Your assignment —
Please repeat exactly the lines from the one containing "How do I perform: Click" to the end of the entries below, both included, and omit all pictures.

Content starts

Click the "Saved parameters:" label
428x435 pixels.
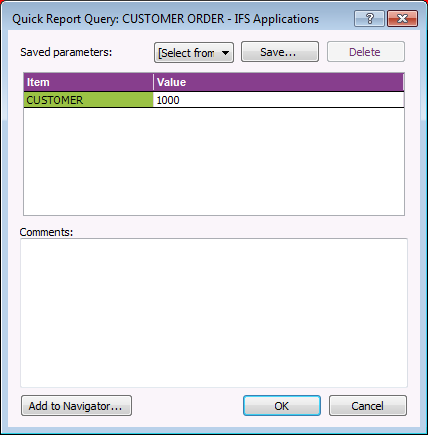point(66,52)

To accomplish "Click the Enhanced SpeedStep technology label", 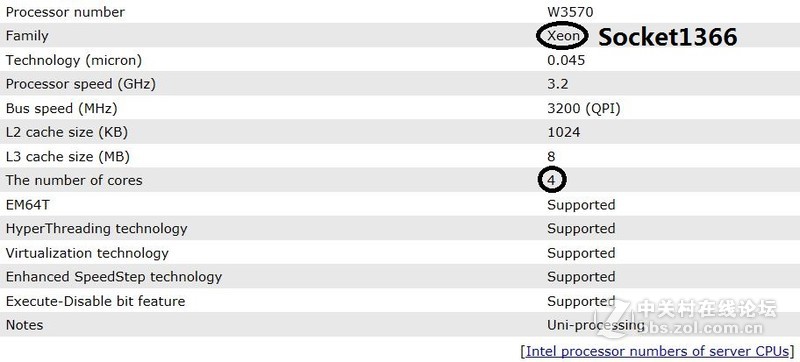I will click(x=114, y=277).
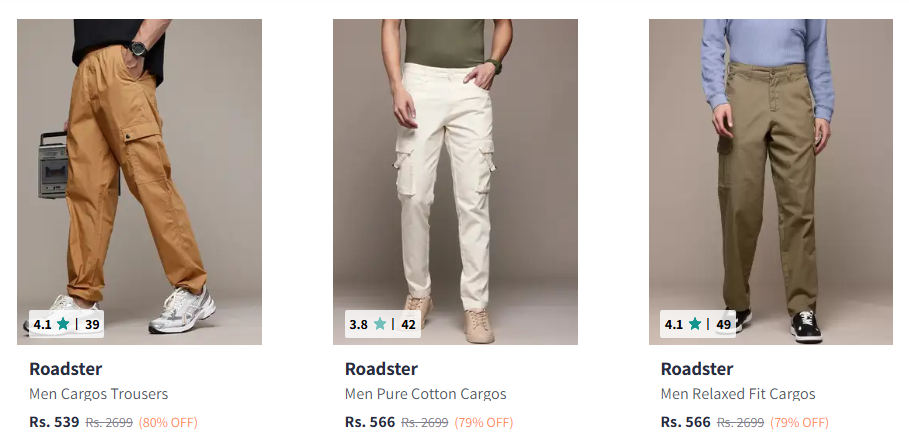Open the brown Men Cargos Trousers product image
Screen dimensions: 909x447
139,182
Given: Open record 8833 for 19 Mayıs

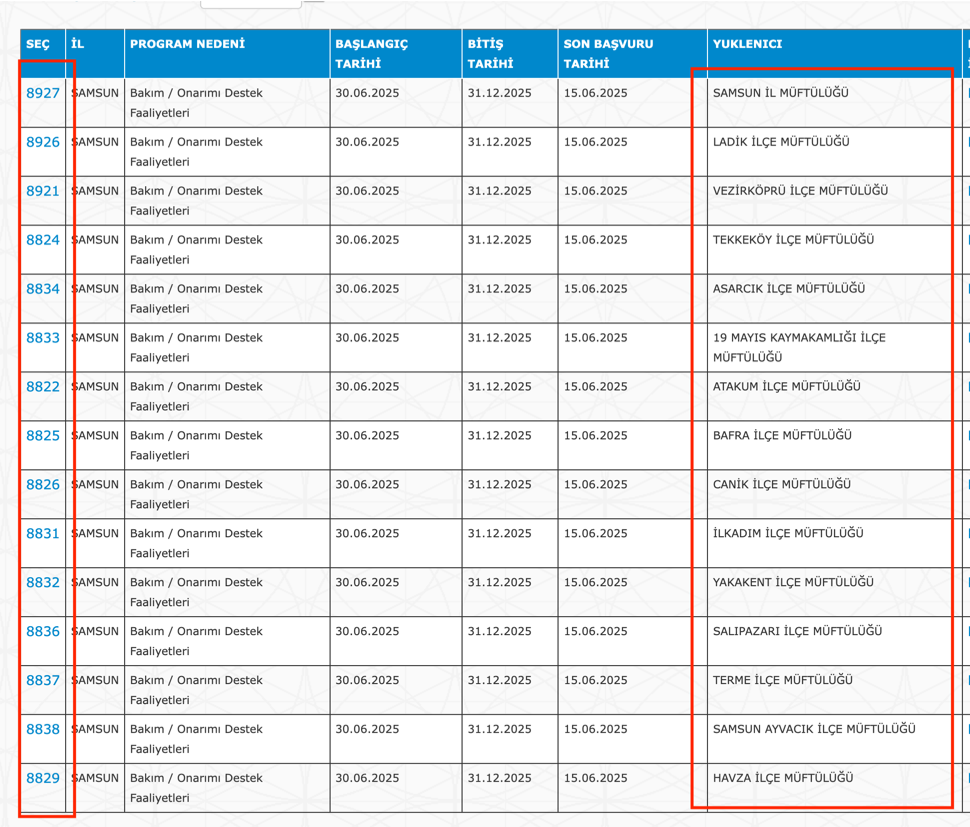Looking at the screenshot, I should click(x=43, y=338).
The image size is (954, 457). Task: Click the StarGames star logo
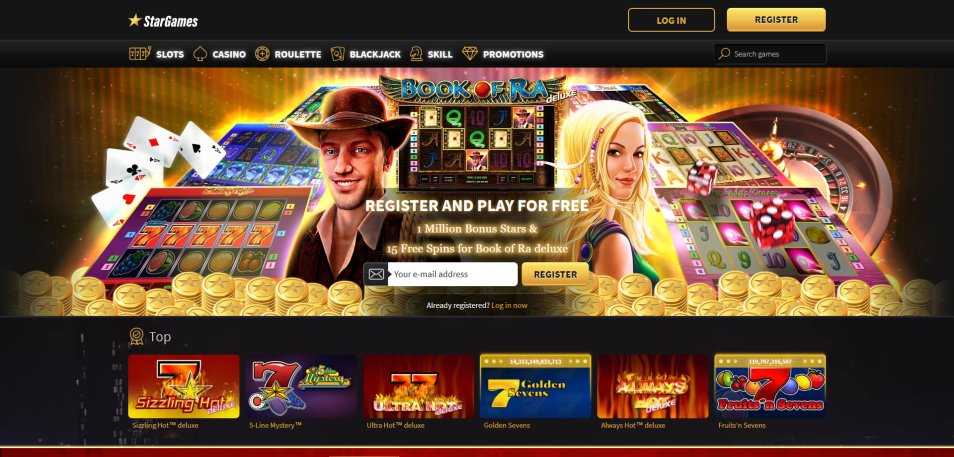[x=134, y=20]
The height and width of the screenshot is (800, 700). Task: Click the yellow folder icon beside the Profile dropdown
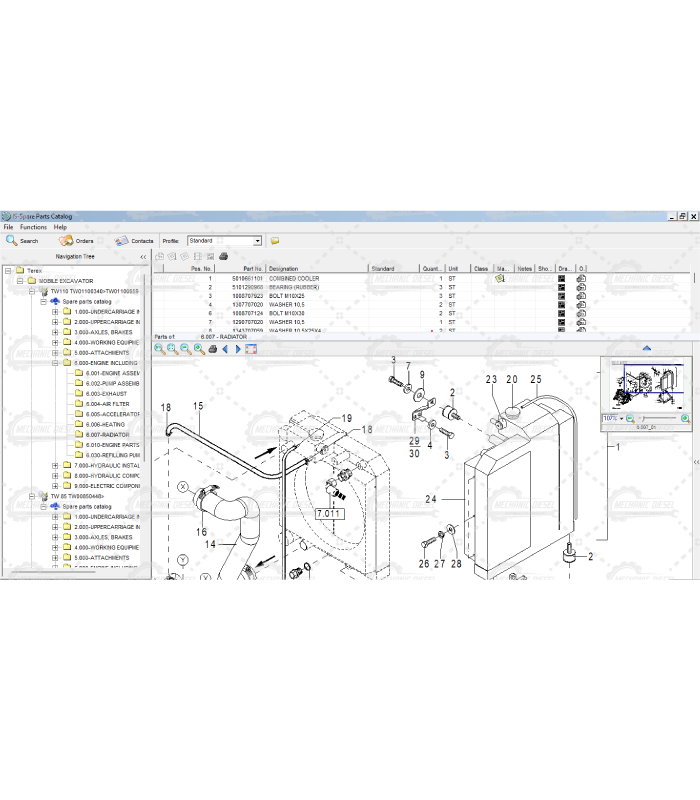tap(275, 241)
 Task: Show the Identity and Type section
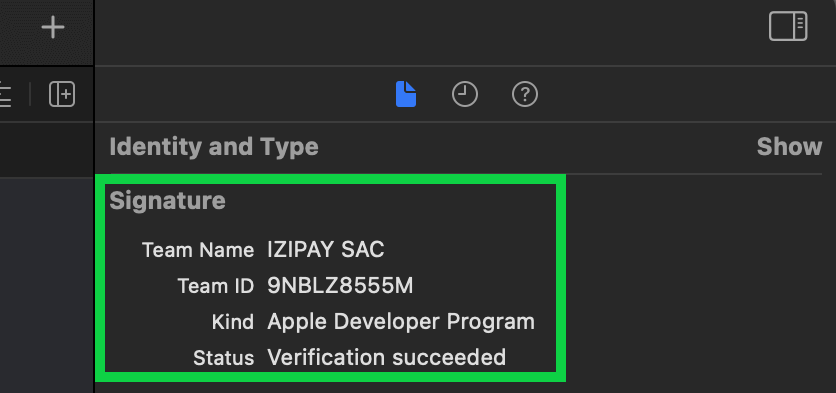pyautogui.click(x=789, y=147)

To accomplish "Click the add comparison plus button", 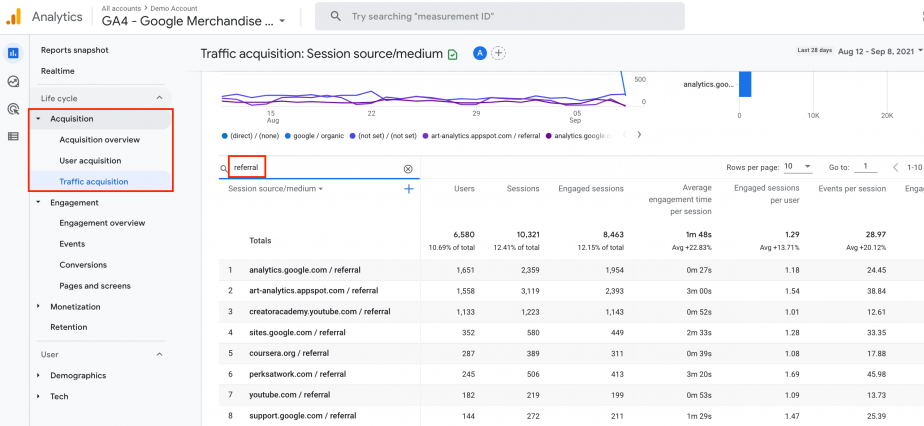I will coord(499,53).
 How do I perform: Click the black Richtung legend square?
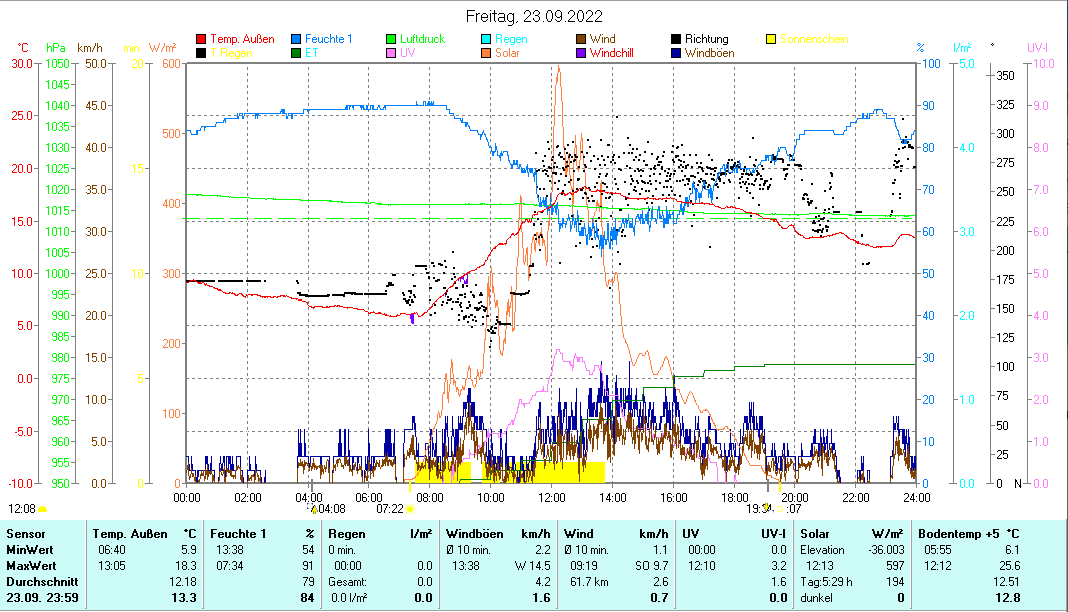point(676,40)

Content ends

Finished task —
 How do I perform: Click the black Richtung legend square?
point(676,40)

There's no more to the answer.